# Suckers in Devils Lake



## nodakoutdoors.com (Feb 27, 2002)

I've read a lot about how the ND Game & Fish is trying to keep carp out of the Devils Lake system (even though I've often heard it's too late)...does anyone know where suckers come into that equation?? We caught a big sucker on Pelican Lake on Saturday and I saw a few more thrashing around the surface. I don't know if suckers are classified with carp in terms of how they destroy other fish habitat.


----------



## drjongy (Oct 13, 2003)

Let's hope it's not too late, Chris. Publically the G&F has been saying they have kept the carp out so far.

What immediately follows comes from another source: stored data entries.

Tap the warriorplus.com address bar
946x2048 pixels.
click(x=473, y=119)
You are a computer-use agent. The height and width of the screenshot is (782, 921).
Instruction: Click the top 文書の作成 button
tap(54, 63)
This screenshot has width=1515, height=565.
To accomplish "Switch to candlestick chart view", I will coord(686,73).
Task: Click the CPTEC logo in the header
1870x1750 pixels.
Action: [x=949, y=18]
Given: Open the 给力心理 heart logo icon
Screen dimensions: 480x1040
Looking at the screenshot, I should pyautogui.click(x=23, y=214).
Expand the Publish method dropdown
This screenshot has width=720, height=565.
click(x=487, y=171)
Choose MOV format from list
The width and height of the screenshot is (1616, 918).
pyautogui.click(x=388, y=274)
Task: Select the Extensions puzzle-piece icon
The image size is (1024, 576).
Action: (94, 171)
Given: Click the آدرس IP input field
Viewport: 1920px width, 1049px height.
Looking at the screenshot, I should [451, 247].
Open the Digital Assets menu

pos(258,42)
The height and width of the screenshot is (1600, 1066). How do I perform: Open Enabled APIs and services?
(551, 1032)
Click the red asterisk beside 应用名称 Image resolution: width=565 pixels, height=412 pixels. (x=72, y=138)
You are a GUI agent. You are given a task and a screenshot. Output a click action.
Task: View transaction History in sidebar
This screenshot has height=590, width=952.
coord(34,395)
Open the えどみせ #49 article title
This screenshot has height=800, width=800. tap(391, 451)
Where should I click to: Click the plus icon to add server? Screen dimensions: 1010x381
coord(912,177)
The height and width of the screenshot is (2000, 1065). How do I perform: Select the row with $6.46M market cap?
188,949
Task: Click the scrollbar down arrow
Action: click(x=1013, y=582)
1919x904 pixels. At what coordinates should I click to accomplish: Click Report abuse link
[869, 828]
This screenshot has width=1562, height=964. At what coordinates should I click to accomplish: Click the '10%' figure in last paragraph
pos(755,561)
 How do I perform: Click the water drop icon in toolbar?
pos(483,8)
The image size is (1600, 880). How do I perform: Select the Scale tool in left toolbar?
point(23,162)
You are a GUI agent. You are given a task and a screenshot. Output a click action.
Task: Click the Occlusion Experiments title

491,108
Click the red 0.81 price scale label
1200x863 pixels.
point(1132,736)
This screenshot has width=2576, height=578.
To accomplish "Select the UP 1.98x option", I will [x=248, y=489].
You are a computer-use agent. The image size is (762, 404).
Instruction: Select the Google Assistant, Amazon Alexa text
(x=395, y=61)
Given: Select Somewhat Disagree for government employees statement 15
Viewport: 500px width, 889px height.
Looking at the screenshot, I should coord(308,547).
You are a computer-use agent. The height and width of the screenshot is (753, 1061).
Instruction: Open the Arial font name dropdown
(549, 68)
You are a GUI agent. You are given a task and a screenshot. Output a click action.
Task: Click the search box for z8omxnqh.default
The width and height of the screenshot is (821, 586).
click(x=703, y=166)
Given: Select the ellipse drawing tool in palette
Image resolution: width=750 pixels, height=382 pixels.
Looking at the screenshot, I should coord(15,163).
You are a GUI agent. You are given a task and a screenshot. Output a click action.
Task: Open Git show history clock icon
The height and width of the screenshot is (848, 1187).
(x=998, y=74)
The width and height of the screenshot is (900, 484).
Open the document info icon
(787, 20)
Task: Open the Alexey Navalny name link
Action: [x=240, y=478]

As far as suckers I have no idea, but I do know they are in Lake Lida where my Dad lives. We see them in the spring basically washing up on shore to spawn. I know Lida is a good walleye lake, so the suckers haven't seemed to hurt there.


----------



## Canuck (Nov 10, 2004)

Suckers (white, various redhorse, etc.) are a different family of fish and do not root up vegetation when feeding causing the habitat damage typical of feeding carp. Sucker are a good thing providing a lot of feed. Sucker, pike and walleye larvae all drift at about the same time and I have seen walleye and northern pike larvae feeding heavily on sucker larvae.

Canuck

PS....good luck trying to prevent carp from expanding their range. Fish screens work well for adults but larval carp are tiny and eventually will find a way around or through such obstructions/barricades.


----------



## nodakoutdoors.com (Feb 27, 2002)

Thanks guys. I got a response from Lynn S. from the ND Game & Fish. I wanted to know for sure.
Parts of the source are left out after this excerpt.